Charts Courtesy of MultiCharts built on an AMP platform

Chart

ZN - Dec 2020 - 9/30/20

Chart

S&P - Dec 2020 - 9/30/20

Bias

Yesterday we gave the markets a Downside bias as we didn't see much evidence in terms of correlation.  The markets however had other ideas as the Dow advanced 329 points and the other indices gained ground as well.  Today we aren't dealing with a correlated market and our bias is to the Upside.

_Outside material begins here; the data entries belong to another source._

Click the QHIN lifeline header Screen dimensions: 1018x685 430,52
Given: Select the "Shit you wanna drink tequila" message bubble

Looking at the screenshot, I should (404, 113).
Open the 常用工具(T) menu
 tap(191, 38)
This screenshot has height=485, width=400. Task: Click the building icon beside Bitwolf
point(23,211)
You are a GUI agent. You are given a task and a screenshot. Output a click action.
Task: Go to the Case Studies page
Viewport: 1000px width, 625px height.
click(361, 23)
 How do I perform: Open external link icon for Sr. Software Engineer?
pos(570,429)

Could this change? Of Course.  Remember anything can happen in a volatile market. 

Commentary

So Tuesday evening we witnessed the first of three presidential debates and just about all the news media covering the event came to the same conclusion namely that is was the worst presidential debate since those debates started in 1960 with Kennedy versus Nixon.  Joe Biden appeared very composed as though he knew what Trump would do.  Trump as predicted played the schoolyard bully to a tee.  The president did nothing but interrupt, be rude (not only to Joe Biden but also the moderator Chris Wallace).  Joe Biden did get angry and interrupt on occasion but it was few and far between.  The global markets traded mainly lower, especially Europe which traded complely to the downside.  Our take is when the Smart Money saw the global markets drop they went the opposite direction.  Ironically following Market Correlation rules.

 

Trading performance displayed herein is hypothetical. The following Commodity Futures Trading Commission (CFTC) disclaimer should be noted.

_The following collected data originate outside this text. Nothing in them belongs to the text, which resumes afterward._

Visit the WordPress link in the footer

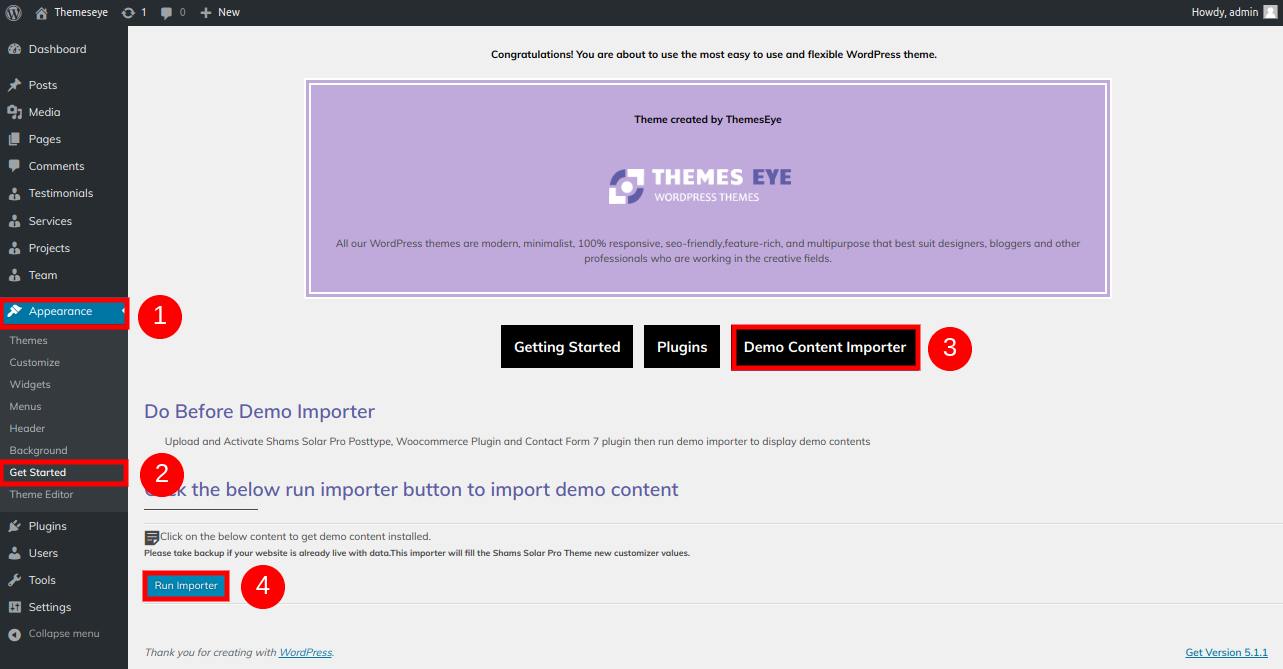pyautogui.click(x=305, y=652)
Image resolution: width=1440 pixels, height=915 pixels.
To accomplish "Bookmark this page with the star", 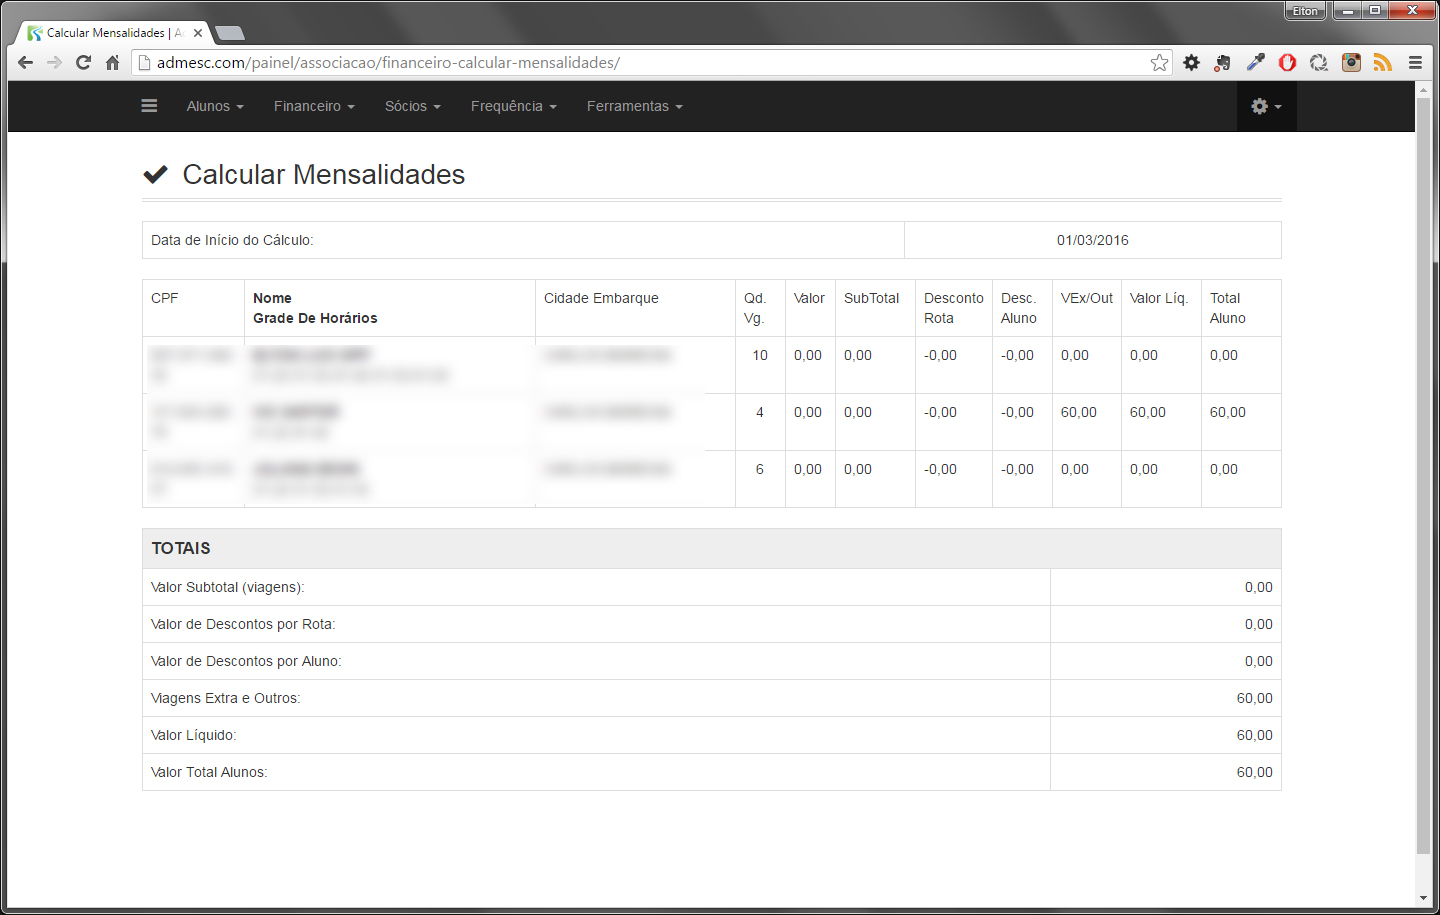I will pos(1159,63).
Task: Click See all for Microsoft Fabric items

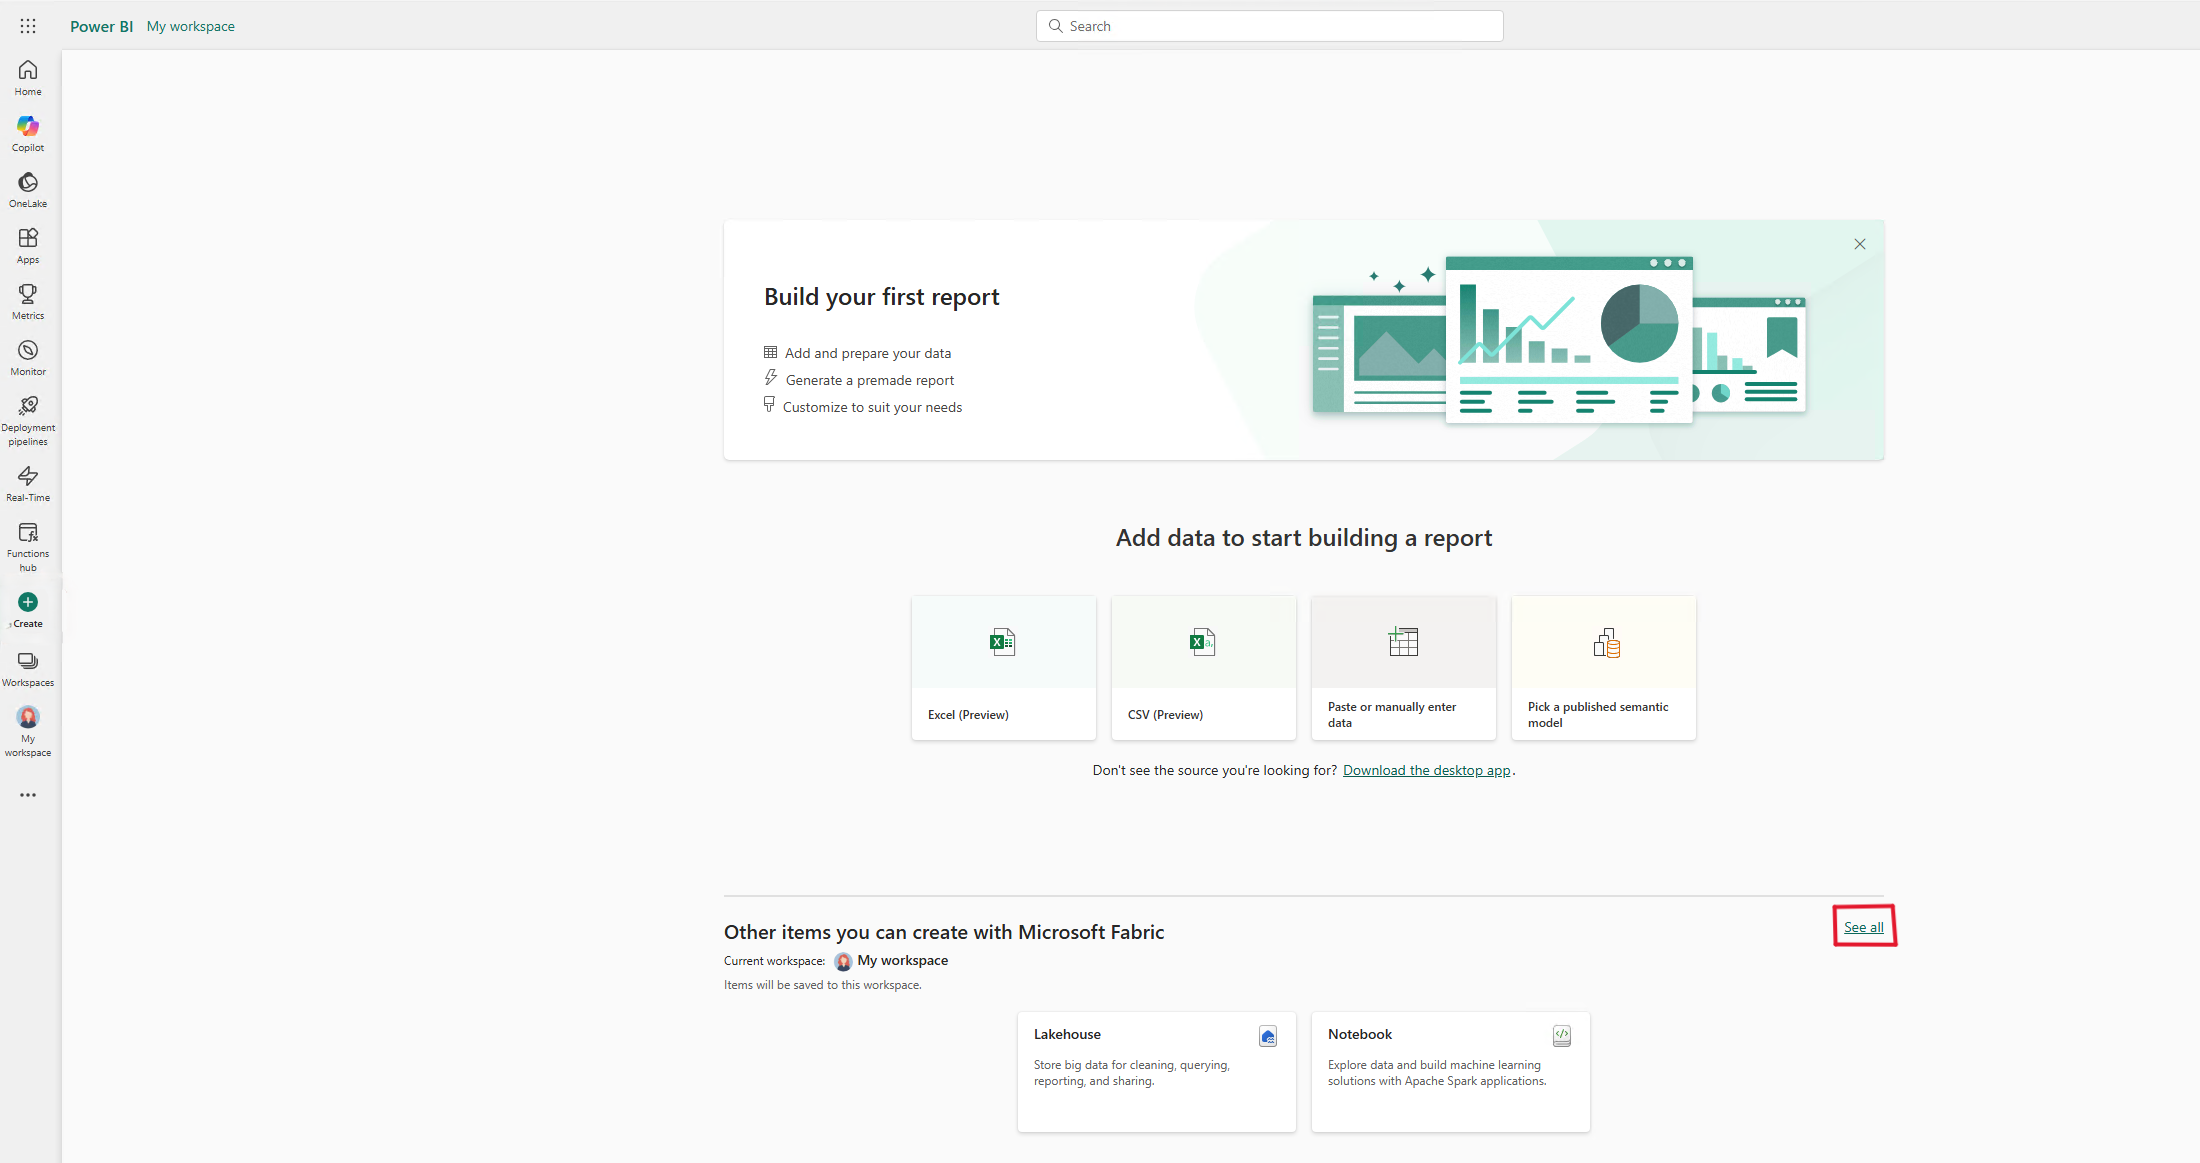Action: pos(1864,926)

Hypothetical performance results have many inherent limitations, some of which are described below. No representation is being made that any account will or is likely to achieve profits or losses similar to those shown.

In fact, there are frequently sharp differences between hypothetical performance results and the actual results subsequently achieved by any particular trading program. One of the limitations of hypothetical performance trading results is that they are generally prepared with the benefit of hindsight.

In addition, hypothetical trading does not involve financial risk, and no hypothetical trading record can completely account for the impact of financial risk in actual trading. For example, the ability to withstand losses or to adhere to a particular trading program in spite of trading losses are material points which can also adversely affect actual trading results.

There are numerous other factors related to the markets in general or to the implementation of any specific trading program which cannot be fully accounted for in the preparation of hypothetical performance results and all of which can adversely affect actual trading results.

Trading in the commodities markets involves substantial risk and YOU CAN LOSE A LOT OF MONEY, and thus is not appropriate for everyone. You should carefully consider your financial condition before trading in these markets, and only risk capital should be used.

In addition, these markets are often liquid, making it difficult to execute orders at desired prices. Also, during periods of extreme volatility, trading in these markets may be halted due to so-called “circuit breakers” put in place by the CME to alleviate such volatility. In the event of a trading halt, it may be difficult or impossible to exit a losing position.